Editat: des. 5, 2016, 11:15 am

I have James Whitcomb Riley's pocket dictionary, The Pocket Gem Pronouncing Dictionary. His signature is on the inside cover and there is a presentation attestation from one of his heirs to my husband's great aunt. It also held a couple of doggerel bits clipped from newspapers.

Editat: des. 5, 2016, 11:27 pm

4 Susan Dichter

You mentioned Zimmerman and his association copies of Rosenbach's Unpublishable Memoirs. Kurt Zimmerman and I used to bid against each other on ebay for books-about-books related association copies. But he had more money than I did! So I left those association copies for him, and collected association copies belonging to authors, actors, aviators, and other famous people.

I sold my aviation association copies in 2006 while waiting for my disability retirement to be approved. But I had previously written about them in 2004 in the old online AB Bookman's Magazine: The Sentimental Airman.

In 2015, I gave a talk before the Florida Bibliophile Society on my collection of association copies, and then posted it on My Sentimental Library blog: Whose Hands Were on this Book?

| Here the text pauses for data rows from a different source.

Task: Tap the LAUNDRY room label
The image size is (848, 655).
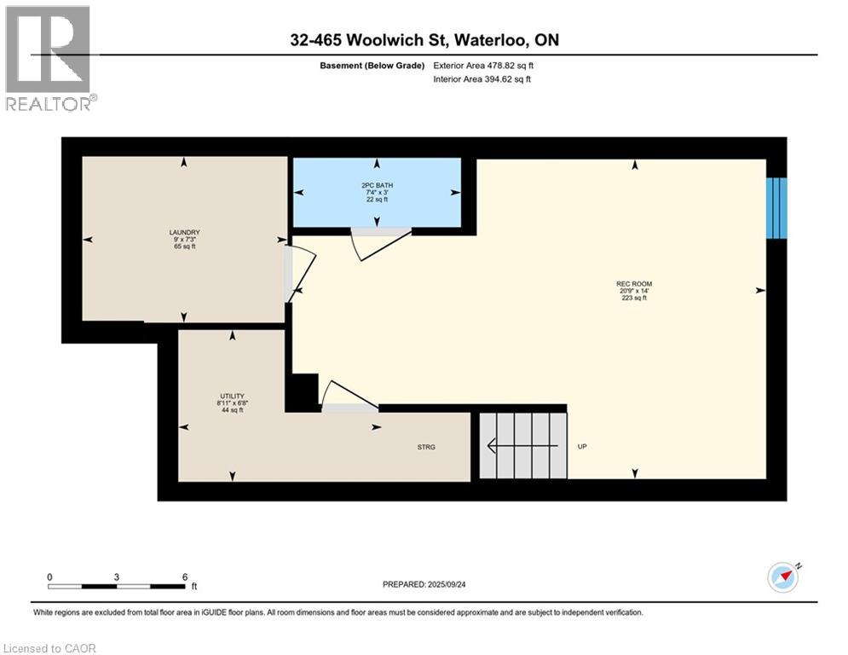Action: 184,232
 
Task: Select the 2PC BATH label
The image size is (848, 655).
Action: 377,185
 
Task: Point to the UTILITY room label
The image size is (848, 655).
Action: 232,396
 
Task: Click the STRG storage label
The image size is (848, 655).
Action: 426,447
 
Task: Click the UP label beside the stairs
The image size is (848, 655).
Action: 582,447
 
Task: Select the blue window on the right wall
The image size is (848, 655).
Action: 776,208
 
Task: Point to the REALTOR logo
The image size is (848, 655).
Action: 49,58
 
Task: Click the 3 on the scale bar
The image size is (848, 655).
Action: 116,577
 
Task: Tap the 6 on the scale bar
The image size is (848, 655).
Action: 185,577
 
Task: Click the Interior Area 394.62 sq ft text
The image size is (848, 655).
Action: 482,79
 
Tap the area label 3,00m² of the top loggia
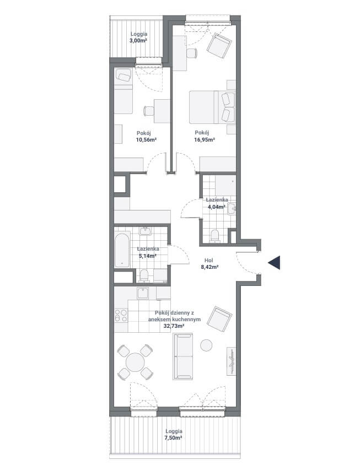coord(138,41)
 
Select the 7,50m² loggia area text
coord(174,437)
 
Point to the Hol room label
coord(208,261)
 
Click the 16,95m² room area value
coord(205,140)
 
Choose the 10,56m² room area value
coord(146,140)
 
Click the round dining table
coord(135,362)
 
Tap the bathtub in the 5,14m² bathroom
coord(122,250)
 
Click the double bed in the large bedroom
coord(212,107)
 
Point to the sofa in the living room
coord(183,356)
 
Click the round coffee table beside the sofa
coord(206,345)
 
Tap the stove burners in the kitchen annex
coord(121,315)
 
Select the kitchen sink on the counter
coord(143,293)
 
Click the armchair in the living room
coord(219,319)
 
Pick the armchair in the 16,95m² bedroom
coord(219,45)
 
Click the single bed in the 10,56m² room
coord(123,91)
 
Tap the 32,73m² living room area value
coord(174,326)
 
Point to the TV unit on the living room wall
coord(232,361)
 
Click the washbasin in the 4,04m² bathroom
coord(232,209)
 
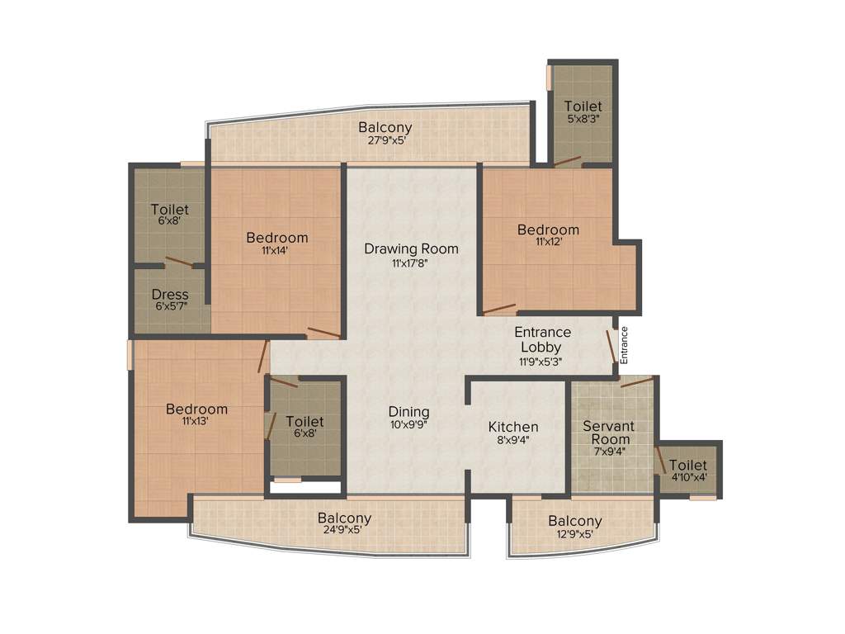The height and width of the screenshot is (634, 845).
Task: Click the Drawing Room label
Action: click(411, 248)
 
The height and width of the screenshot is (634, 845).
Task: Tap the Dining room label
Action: click(409, 412)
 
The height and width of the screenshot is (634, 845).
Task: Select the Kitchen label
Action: click(513, 427)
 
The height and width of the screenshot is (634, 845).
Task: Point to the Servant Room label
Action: click(609, 433)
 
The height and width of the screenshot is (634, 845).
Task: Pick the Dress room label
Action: click(171, 295)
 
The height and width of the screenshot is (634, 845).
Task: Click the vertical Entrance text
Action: click(625, 344)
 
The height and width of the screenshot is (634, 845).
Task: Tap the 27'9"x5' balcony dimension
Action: click(386, 140)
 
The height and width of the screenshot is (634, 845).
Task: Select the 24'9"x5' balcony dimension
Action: click(345, 532)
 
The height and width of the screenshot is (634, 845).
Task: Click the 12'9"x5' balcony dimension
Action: click(575, 534)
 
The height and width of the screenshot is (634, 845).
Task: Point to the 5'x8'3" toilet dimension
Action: click(583, 118)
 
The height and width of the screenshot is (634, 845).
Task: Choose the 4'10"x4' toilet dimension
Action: click(688, 477)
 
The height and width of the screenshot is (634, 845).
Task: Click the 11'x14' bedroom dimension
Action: click(277, 250)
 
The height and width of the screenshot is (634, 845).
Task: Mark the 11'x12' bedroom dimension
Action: click(548, 242)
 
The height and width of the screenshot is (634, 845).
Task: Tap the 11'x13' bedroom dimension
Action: click(196, 421)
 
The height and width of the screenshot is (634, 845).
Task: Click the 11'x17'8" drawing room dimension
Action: click(411, 263)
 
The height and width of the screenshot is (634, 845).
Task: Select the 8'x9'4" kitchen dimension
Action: click(513, 440)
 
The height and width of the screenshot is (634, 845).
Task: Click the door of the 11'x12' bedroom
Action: click(499, 310)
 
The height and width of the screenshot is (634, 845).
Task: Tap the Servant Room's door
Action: click(636, 381)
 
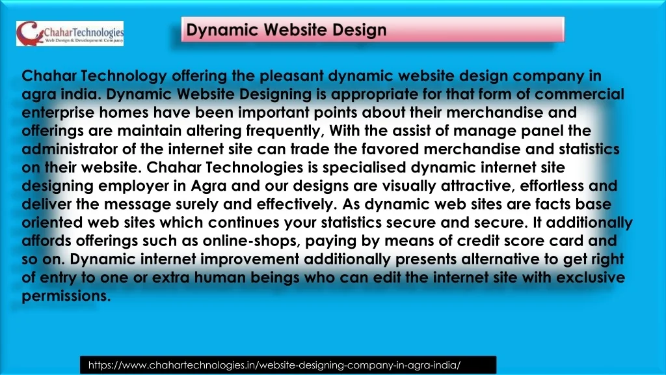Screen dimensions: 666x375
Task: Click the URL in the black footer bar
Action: [x=274, y=365]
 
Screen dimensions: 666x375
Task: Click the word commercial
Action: [x=579, y=94]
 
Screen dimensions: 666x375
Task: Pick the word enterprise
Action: [x=58, y=113]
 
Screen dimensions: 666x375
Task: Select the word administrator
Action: [x=70, y=149]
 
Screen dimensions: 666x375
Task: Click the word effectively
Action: [x=297, y=204]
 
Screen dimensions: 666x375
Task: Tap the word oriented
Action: [x=52, y=223]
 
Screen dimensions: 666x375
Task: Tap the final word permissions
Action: [x=66, y=296]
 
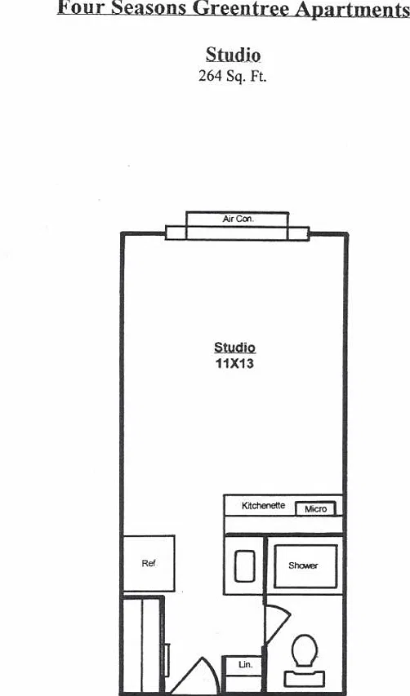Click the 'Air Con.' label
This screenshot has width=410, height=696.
pyautogui.click(x=238, y=219)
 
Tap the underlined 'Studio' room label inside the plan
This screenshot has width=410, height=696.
pyautogui.click(x=234, y=348)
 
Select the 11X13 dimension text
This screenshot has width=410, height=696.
pyautogui.click(x=234, y=364)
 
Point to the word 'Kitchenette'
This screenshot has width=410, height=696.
pyautogui.click(x=264, y=506)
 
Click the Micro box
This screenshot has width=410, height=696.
pyautogui.click(x=316, y=508)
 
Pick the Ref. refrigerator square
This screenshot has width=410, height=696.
pyautogui.click(x=149, y=563)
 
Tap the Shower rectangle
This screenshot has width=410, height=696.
pyautogui.click(x=305, y=566)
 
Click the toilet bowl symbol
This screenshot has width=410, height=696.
pyautogui.click(x=305, y=650)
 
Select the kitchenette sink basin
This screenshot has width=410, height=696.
pyautogui.click(x=245, y=566)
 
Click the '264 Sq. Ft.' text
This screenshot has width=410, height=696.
pyautogui.click(x=232, y=76)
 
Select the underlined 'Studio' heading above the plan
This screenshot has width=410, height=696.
pyautogui.click(x=234, y=55)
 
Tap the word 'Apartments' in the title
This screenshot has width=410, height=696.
pyautogui.click(x=353, y=9)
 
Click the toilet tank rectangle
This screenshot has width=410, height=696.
pyautogui.click(x=305, y=679)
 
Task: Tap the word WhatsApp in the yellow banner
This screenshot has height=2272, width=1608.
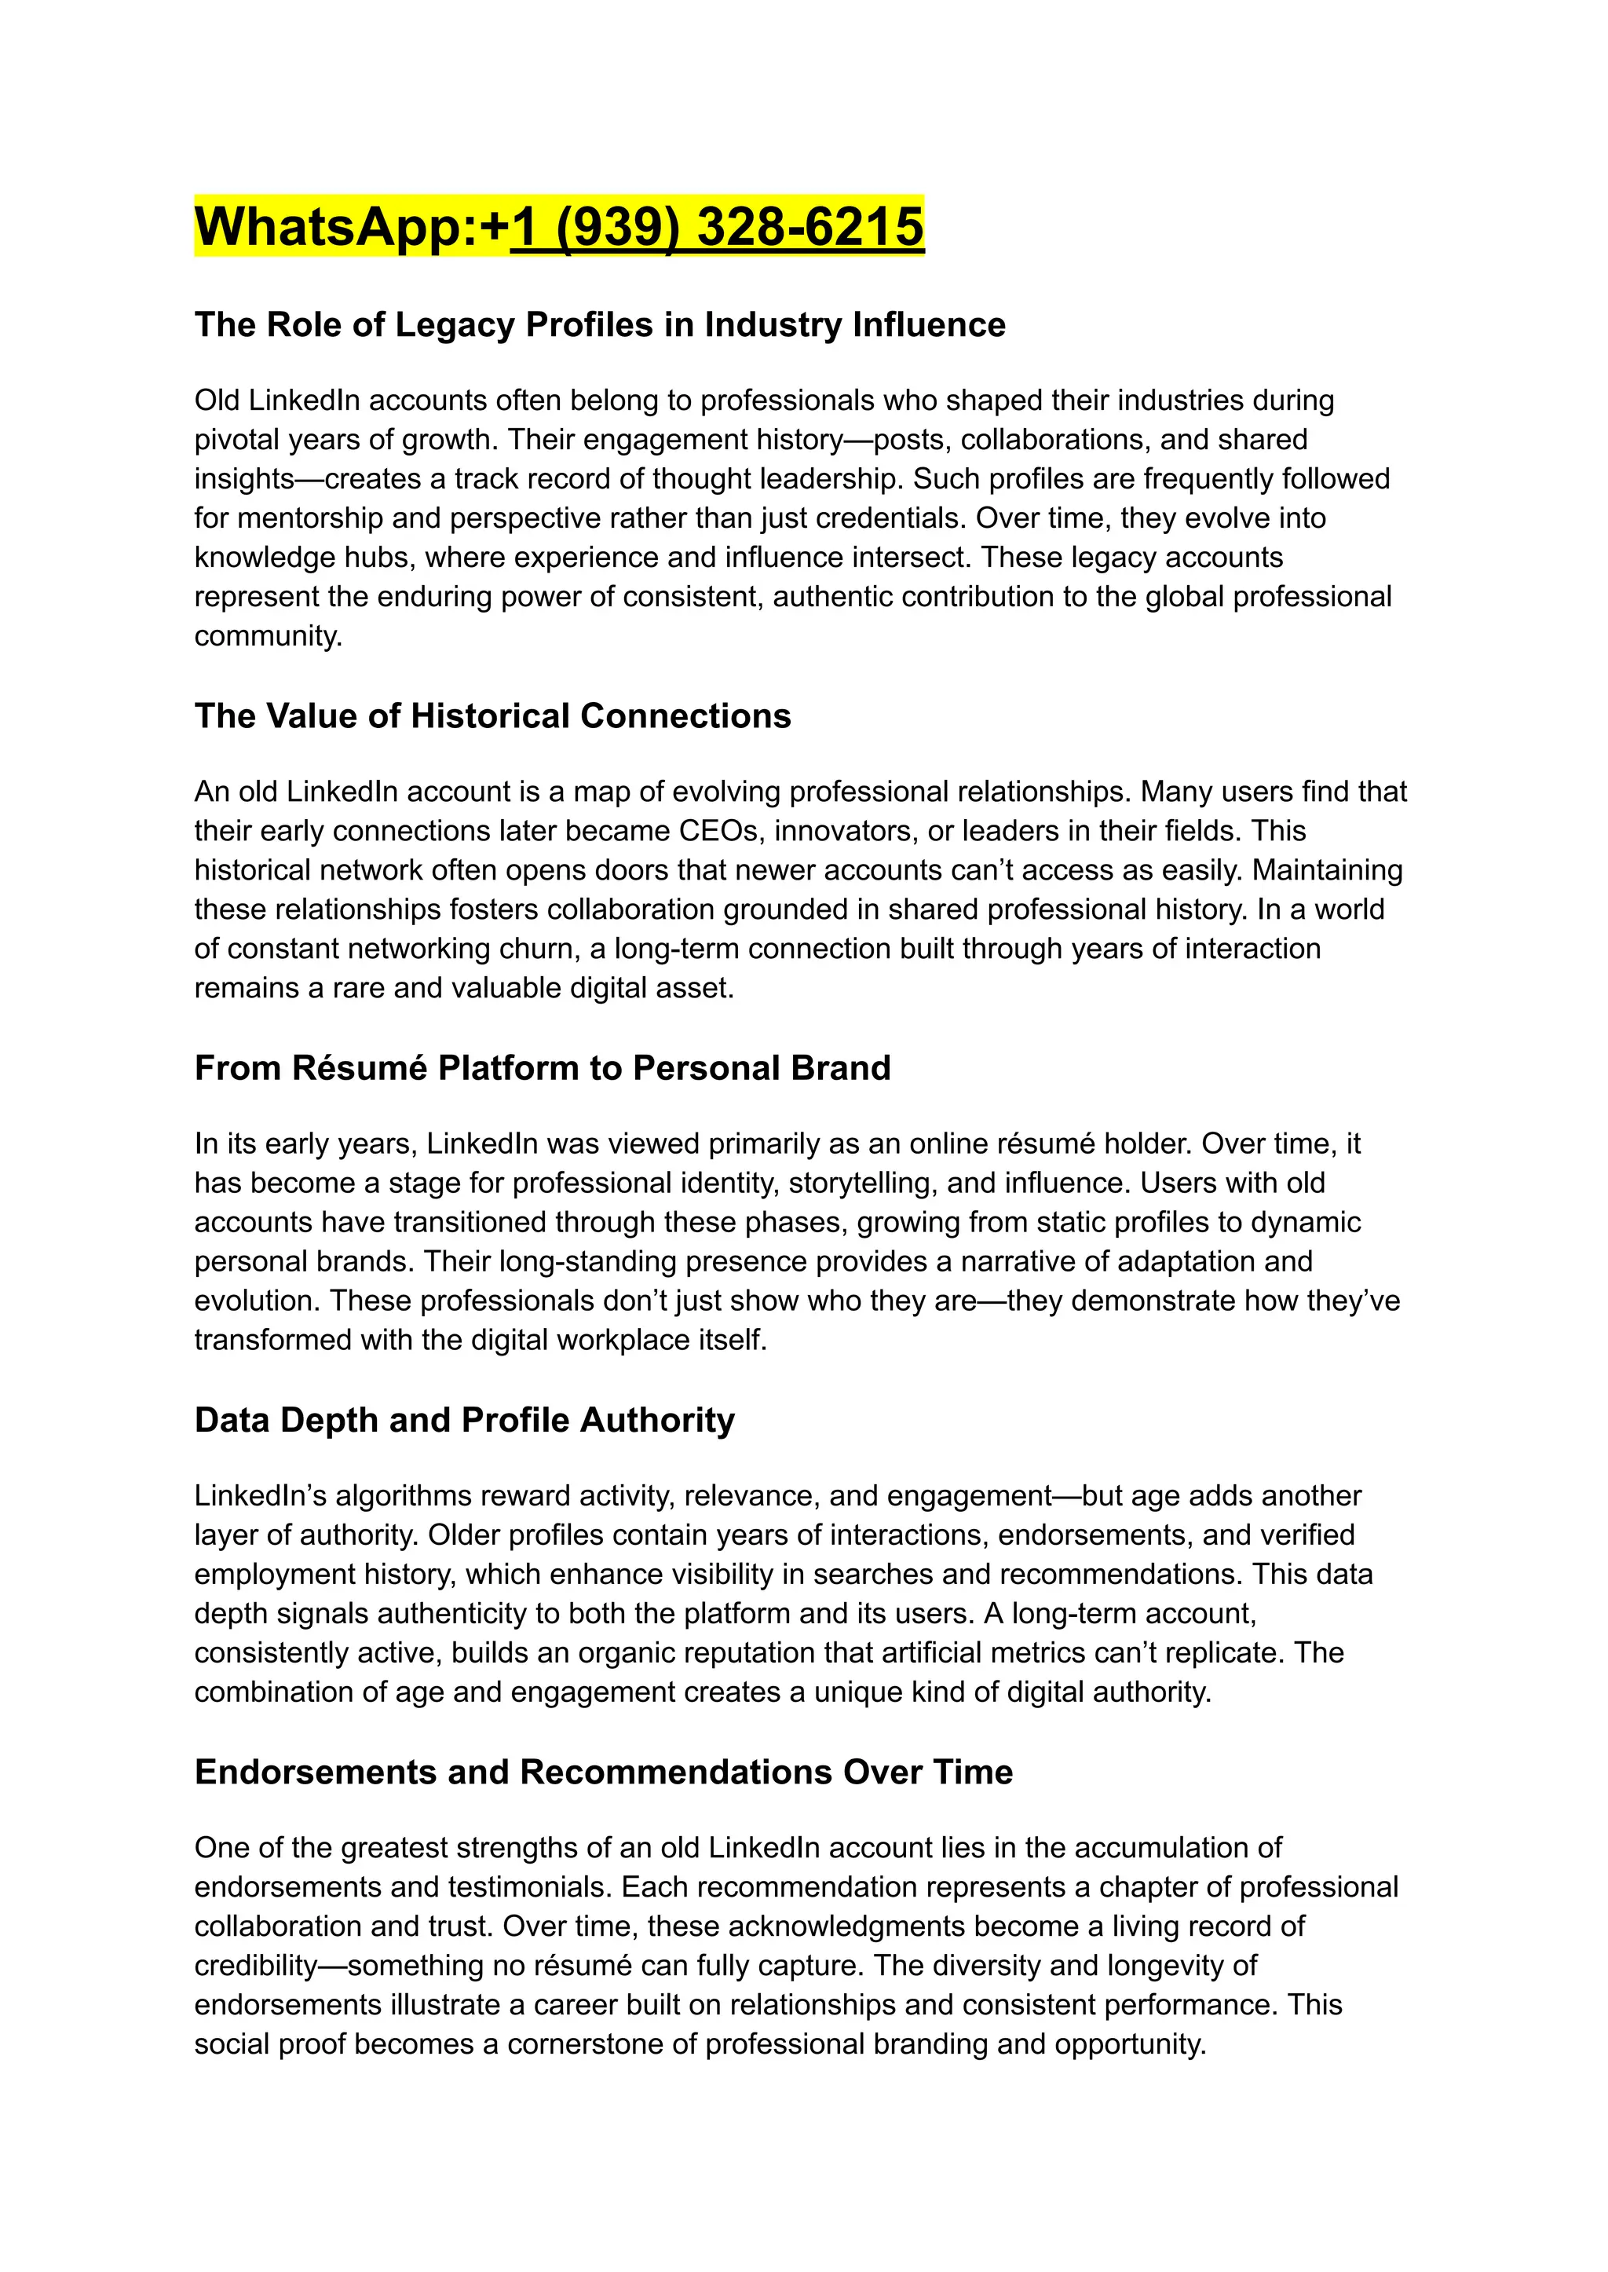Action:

I just gave a talk about association copies at my local library last month, and included several association copies not mentioned in my previous talk/blog post. I won't inundate you with them now, but may post some down the road if this thread proves popular.

gen. 19, 2017, 2:00 pm

4 moibibliomaniac

Sorry it has taken me so long to acknowledge your Dec. 5, 2016 message. I have not been on Library Thing in some time. I thought your blog, Whose Hands Were on This Book," was swell and I intend to read the rest as soon as I have time. Thank you! Susan Dichter

gen. 19, 2017, 3:19 pm

A not at all notable example is my copy of When Illness Goes Public. The inscription shows that the author gave it to Augusto Odone, member of a family dicussed at length in the book. (The film 'Lorenzo's Oil' is about them.) What makes it of interest to me is that it ended up in the UK & that Odone was still alive when it did; obviously, he got rid of the book--why? The work is serious and sympathetic toward the subjects, but was Odone a touchy sort who found something offensive in a reference to him that no one else would notice? was he clearing his life of everything that might remind him of the dead son? did he leave it in a taxi, one driven by a light-fingered temporary employee who kept the book & took it back home with him to England?